Introducing an Expanded Books Section

Oliver Munday / The Atlantic

When Emily Dickinson encountered her first real book as a child, she experienced a moment of pure, joyful recognition. “This, then, is a book!” she exclaimed. “And there are more of them!” The Atlantic would go on to publish Dickinson’s poems; perhaps more important, it introduced her to a lifelong mentor, Thomas Wentworth Higginson. After Dickinson read his article “Letter to a Young Contributor” in the April 1862 issue of The Atlantic, she wrote to him, beginning a decades-long correspondence. Higginson would, eventually, help put together the first collection of her poetry. Looking back, I’m grateful for that early, elated meeting of reader and reading material. This, then, is a book!

Many of us have had that moment ourselves, that realization of a world existing—quietly, almost secretly—within a collection of pages. Reading about books can have a similarly revelatory effect. To read an essay about a writer’s work is to enter an intimate, three-person relationship among critic, author, and reader. It is a space of communion in which the book at hand becomes a shared object worthy of sustained and deep attention.

That quality of literature—and the criticism that helps make sense of it—is a large part of why we’re excited to be expanding books coverage at The Atlantic. Since its founding in 1857, this magazine “of Literature, Art, and Politics” has been home to great writing about the momentous books and literary debates of the day. It has championed generations of essayists and novelists and poets (though, in a huge oversight, it didn’t publish Dickinson until after her death). And it has run stories by James Baldwin, Kurt Vonnegut, Louise Erdrich, Alice Munro, and Lauren Groff, to name just a few. Building on this strong base, we’ll be bringing you more of what we’ve always done, as well as some new offerings. Expect more book reviews and essays—plus provocative arguments, reported stories, profiles, original fiction and poetry, and, of course, recommendations for your every reading need.

Why now? At first blush, books might not seem very apt at keeping up with the many challenges of our moment. But paradoxically, we might find ourselves turning more and more to books because they demand so much of our attention. Literature has a unique quality of slowing us down even as it widens our horizons. That makes it a particularly fantastic vessel for our era of distraction. Books are also a vehicle for the free expression of ideas, a value that this institution shares and that is under assault culturally and politically. One of the roles of The Atlantic, as our editor at large Cullen Murphy once said, is an obligation to tell “the big story that lurks, untold, behind the smaller ones that do get told.” Books serve this role too.

[Explore The Atlantic's latest book essays, criticism, fiction, poetry, and recommendations.]

The literary landscape today is full of such undertakings.
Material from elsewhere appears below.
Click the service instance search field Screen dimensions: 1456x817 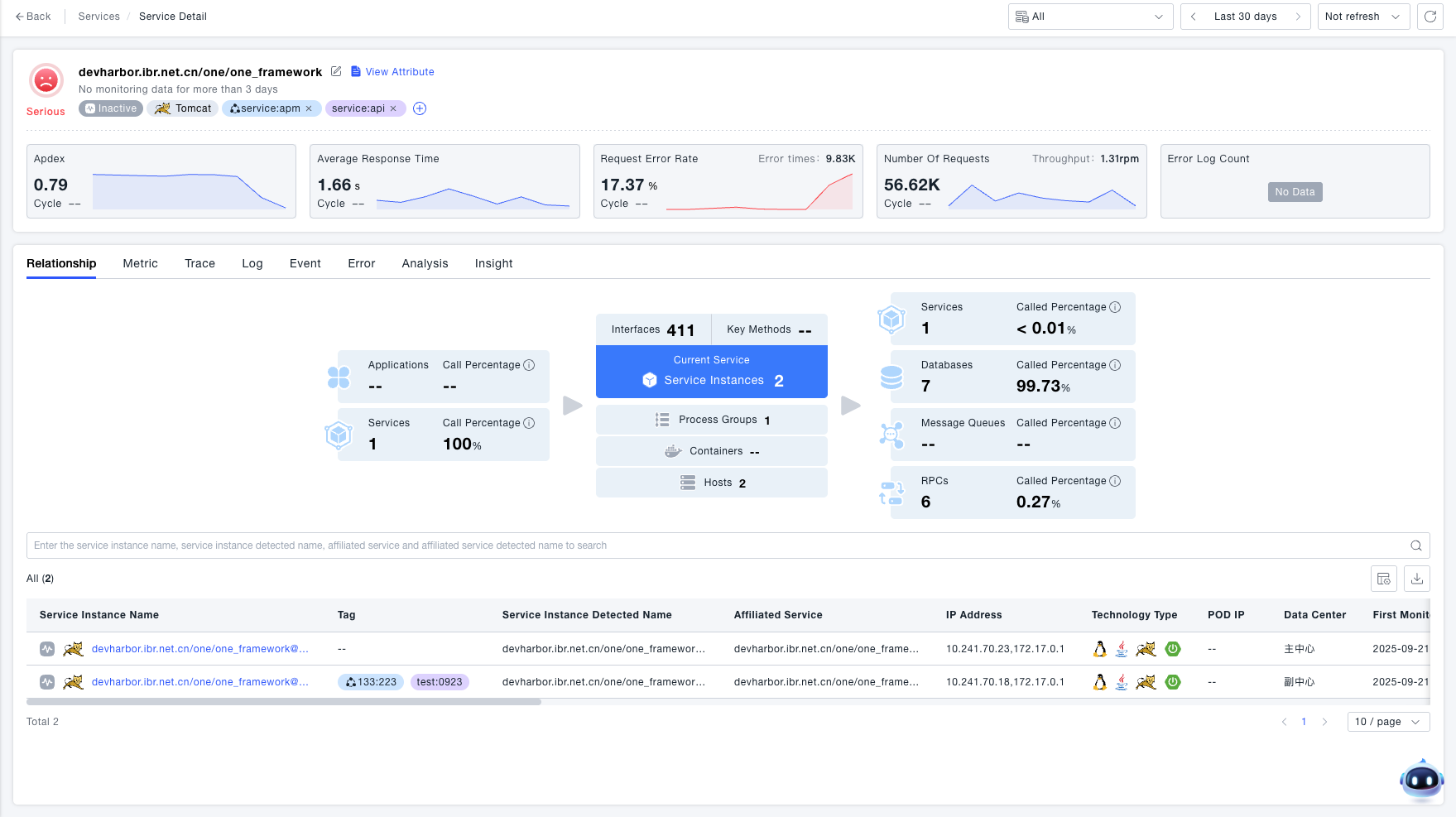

Novelists are grappling, creatively, with the climate crisis, alleged predatory behavior, the future of work. Poets are taking on crucial questions of identity. Anthropologists are rethinking our assumptions about human social history, writ large. Earlier texts, too, when revisited, can offer historical context that resounds sharply decades later. Reading can show us, anew, the forces that shape our institutions, our beliefs, and our sense of self. It can expand the way we look at the world around us. At The Atlantic, our aim has been, and will be, to introduce readers to such books, old and new, and to engage with the ideas in them critically and inquisitively.

Reading can also, as Dickinson discovered, incite almost inordinate forms of joy. Many of my favorite books (and, I’d wager, many of yours) have no utilitarian use: They might, instead, feature invented languages that lay bare the audacity of the writer’s mind, or introduce sui generis characters who seem cut from whole cloth—and are simply magical in their charm or absurdity. They might stop us short to admire the clarity of a single sentence. And they remind us, in ways both big and small, of what makes us human. At a time when books are under threat across the country, reading and writing about literature—and in the process, perhaps better understanding ourselves, and others—become ever more important. I hope you’ll join us in that endeavor.